I have a use case where I need to do fuzzy matching of millions of records from multiple files. I identified two algorithms for that: Jaro-Winkler and Levenshtein edit distance.

When I started exploring both, I was not able to understand what the exact difference is between the two. It seems Levenshtein gives the number of edits between two strings, and Jaro-Winkler gives a matching score between 0.0 to 1.0. I didn't understand the algorithm. As I need to use either algorithm, I need to know the exact differences with respect to algorithm performance.

回答1:

Levenshtein counts the number of edits (insertions, deletions, or substitutions) needed to convert one string to the other. Damerau-Levenshtein is a modified version that also considers transpositions as single edits. Although the output is the integer number of edits, this can be normalized to give a similarity value by the formula

1 - (edit distance / length of the larger of the two strings)

The Jaro algorithm is a measure of characters in common, being no more than half the length of the longer string in distance, with consideration for transpositions. Winkler modified this algorithm to support the idea that differences near the start of the string are more significant than differences near the end of the string. Jaro and Jaro-Winkler are suited for comparing smaller strings like words and names.

Deciding which to use is not just a matter of performance. It's important to pick a method that is suited to the nature of the strings you are comparing. In general though, both of the algorithms you mentioned can be expensive, because each string must be compared to every other string, and with millions of strings in your data set, that is a tremendous number of comparisons. That is much more expensive than something like computing a phonetic encoding for each string, and then simply grouping strings sharing identical encodings.
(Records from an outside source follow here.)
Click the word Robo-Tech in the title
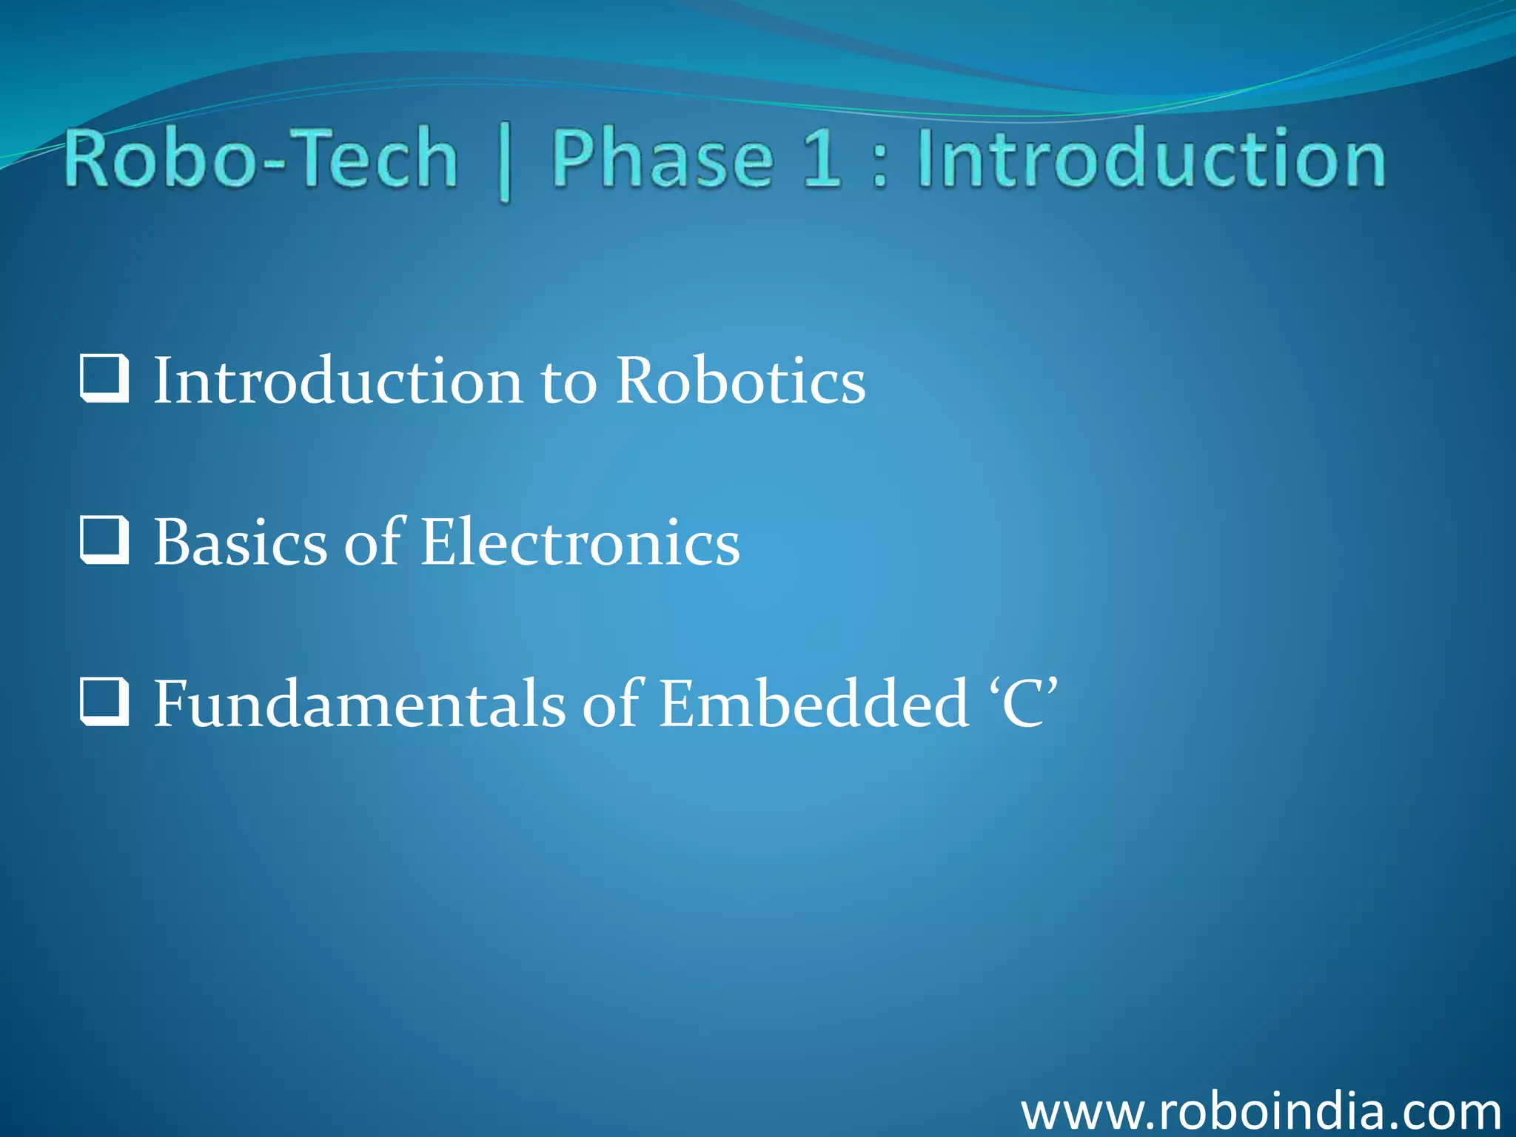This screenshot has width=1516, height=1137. click(261, 158)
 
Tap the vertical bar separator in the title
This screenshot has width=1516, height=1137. click(505, 164)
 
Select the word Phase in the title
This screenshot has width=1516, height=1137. click(663, 158)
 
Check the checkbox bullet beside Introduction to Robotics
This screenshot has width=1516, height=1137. click(104, 379)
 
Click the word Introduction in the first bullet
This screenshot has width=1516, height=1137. click(338, 380)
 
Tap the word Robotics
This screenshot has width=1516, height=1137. click(740, 380)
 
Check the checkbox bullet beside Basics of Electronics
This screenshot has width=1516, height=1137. click(104, 540)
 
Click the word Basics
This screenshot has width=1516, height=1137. click(240, 542)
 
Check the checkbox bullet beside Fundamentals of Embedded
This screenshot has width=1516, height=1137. click(104, 702)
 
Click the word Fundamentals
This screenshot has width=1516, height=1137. click(359, 703)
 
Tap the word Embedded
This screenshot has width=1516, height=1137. click(813, 703)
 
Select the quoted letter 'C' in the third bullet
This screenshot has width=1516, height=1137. click(1024, 703)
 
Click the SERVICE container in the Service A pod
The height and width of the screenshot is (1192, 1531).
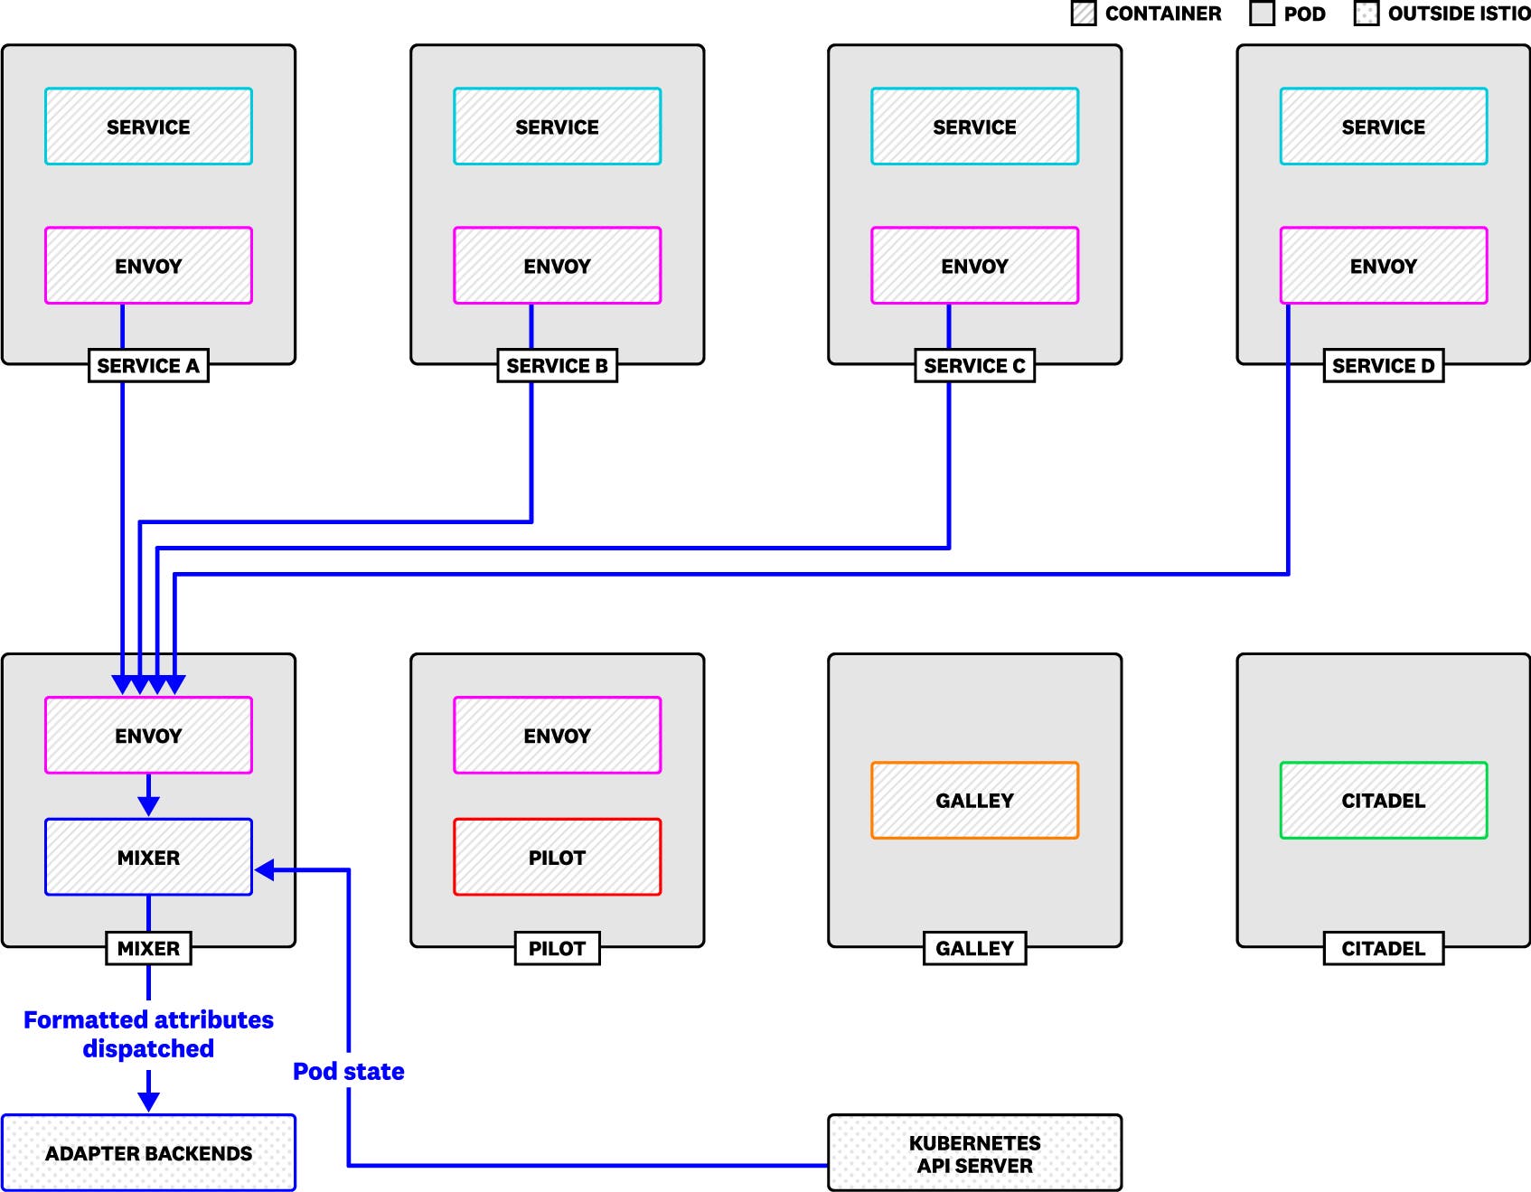(148, 127)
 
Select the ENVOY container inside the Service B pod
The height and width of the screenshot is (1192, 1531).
(557, 266)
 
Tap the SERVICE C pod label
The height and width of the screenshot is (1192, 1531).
(974, 366)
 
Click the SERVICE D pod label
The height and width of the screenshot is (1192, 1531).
(1383, 366)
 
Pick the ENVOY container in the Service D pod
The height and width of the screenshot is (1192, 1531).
(1383, 266)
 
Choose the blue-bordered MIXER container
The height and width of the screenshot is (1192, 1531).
(148, 857)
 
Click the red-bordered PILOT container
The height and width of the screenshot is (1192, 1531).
(557, 857)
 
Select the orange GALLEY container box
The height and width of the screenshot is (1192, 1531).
(974, 801)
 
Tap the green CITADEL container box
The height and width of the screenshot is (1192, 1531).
(1383, 801)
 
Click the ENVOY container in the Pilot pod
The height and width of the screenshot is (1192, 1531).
(557, 736)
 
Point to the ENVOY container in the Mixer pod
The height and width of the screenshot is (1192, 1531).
(148, 736)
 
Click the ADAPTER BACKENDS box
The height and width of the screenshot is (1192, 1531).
(148, 1153)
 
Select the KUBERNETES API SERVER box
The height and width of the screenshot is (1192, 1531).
(974, 1153)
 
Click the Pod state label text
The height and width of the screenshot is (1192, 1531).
(348, 1072)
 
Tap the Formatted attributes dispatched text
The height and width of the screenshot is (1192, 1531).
(148, 1034)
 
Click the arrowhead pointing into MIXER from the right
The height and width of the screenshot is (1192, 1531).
(265, 870)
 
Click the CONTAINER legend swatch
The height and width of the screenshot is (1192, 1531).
(1083, 14)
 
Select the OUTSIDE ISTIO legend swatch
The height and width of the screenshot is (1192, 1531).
(1366, 14)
There is a wealth of detailed information on these algorithms and other fuzzy string matching algorithms on the internet. This one will give you a start:

A Comparison of Personal Name Matching: Techniques and Practical Issues

According to that paper, the speed of the four Jaro and Levenshtein algorithms I've mentioned are from fastest to slowest:

  • Jaro
  • Jaro-Winkler
  • Levenshtein
  • Damerau-Levenshtein

with the slowest taking 2 to 3 times as long as the fastest. Of course these times are dependent on the lengths of the strings and the implementations, and there are ways to optimize these algorithms that may not have been used.